GOAL OF THE EXERCISE
In the source text on filing client e-mail at law firms, which archived e-mail format usually takes up more space than messages saved as .txt or .pdf files?

Three years ago I conducted a twtpoll asking for feedback on how law firms file client e-mail.  I wanted to know:

  • Who files the e-mail in your office – lawyers or staff?
  • How is it filed – electronically or in paper form?

The results were mixed.  Here are some of the comments I received:

  • “Attorneys are supposed to file (e-mails) in Time Matters, but they end up in folders in Outlook, junking up the e-mail memory.”
  • “Lawyer (solo) files e-mail in Clients’ Outlook folders.”
  • “We use Gmail … and use search to find (messages).”
  • “We label e-mails with appropriate matter/client name in Gmail and archive or backup as needed.”
  • “E-mails are printed and placed in the client’s file.”

These answers illustrate four common problems:

  • Law firms using Web mail are not filing client e-mail on their local hard drive or server.
  • Lawyers are treating Outlook and Gmail folders as a filing cabinet for e-mail.
  • No one is really addressing the issue of who should be filing client e-mail (if filed electronically).
  • Gasp!  Some people are still printing e-mail!

Three years later, I would love to report: problem solved!  But firms continue to struggle with this task.  Therefore, here is a reprise of my original post with additional suggestions on how to properly process and retain client e-mail.  (Spoiler: Keeping it in your inbox is not the answer.)

E-Mail Must Be Properly Filed

E-mail should be segregated by client and saved electronically in the same network or local folder where Pleadings, Correspondence, Research, etc. are stored.  Create a specific subfolder within the client’s main folder, or include e-mail in Correspondence.  Use inbox organizers, filing assistants, and other techniques to make the process easier.

Storing e-mail with other client documents allows you to have a complete electronic record that everyone in the firm can access.  When e-mail sits in your inbox, no one else working on the case can see it, and no one else will know what is going on.   As you accumulate more and more messages, your inbox becomes bloated.  Merely archiving or backing up e-mail is not an ideal solution for several reasons:

  1. E-mails may be archived in their original HTML format which typically consumes more space than e-mails preserved as .txt  or .pdf files.
  2. Attachments may or may not be captured by archiving.
  3. The archive may reside in the cloud – not the end of the world, but the whole idea here is to maintain a local copy of your client e-mail communications.

GIVEN MATERIAL
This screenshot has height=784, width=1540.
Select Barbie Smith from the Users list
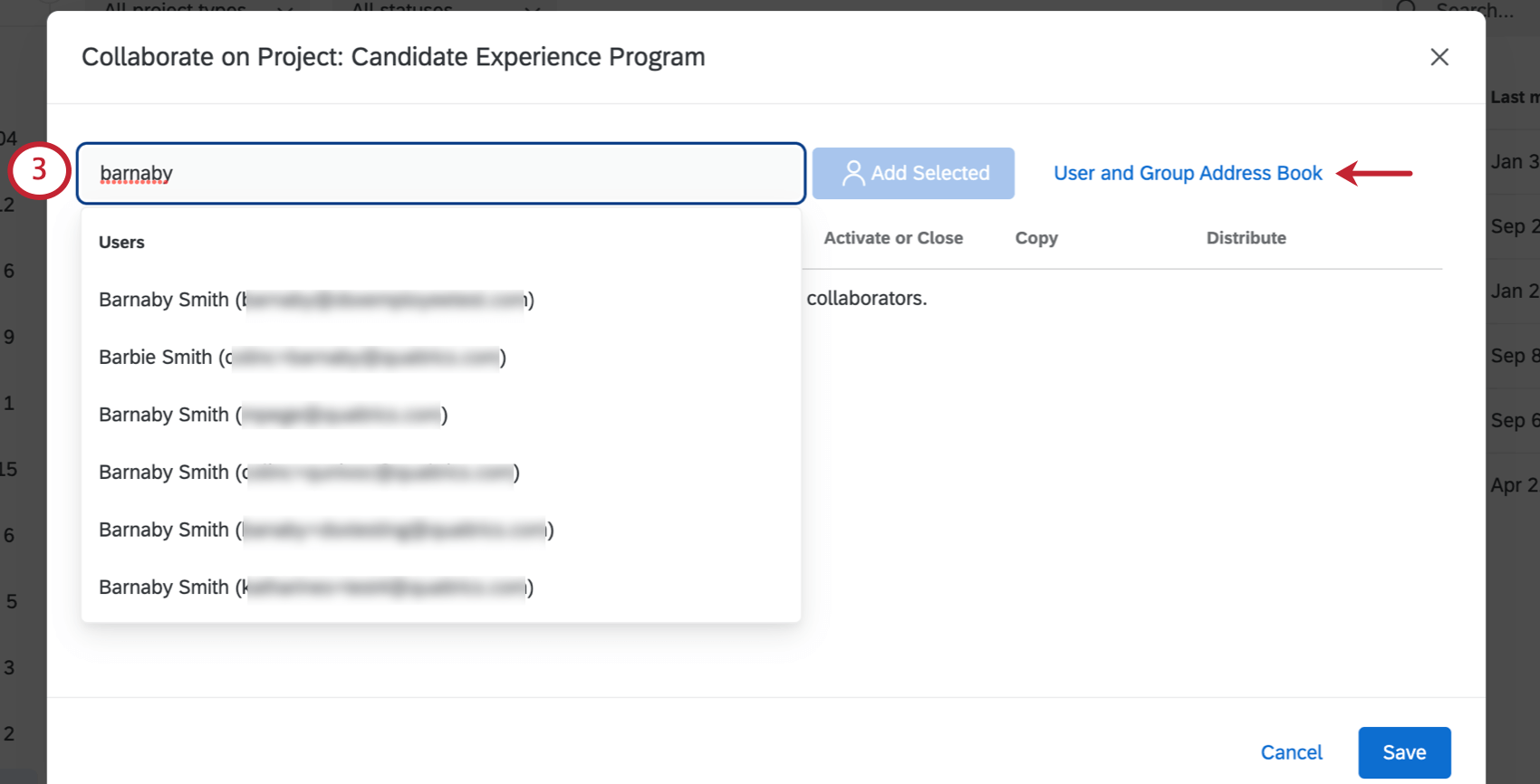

WORKED SOLUTION
Their original HTML format.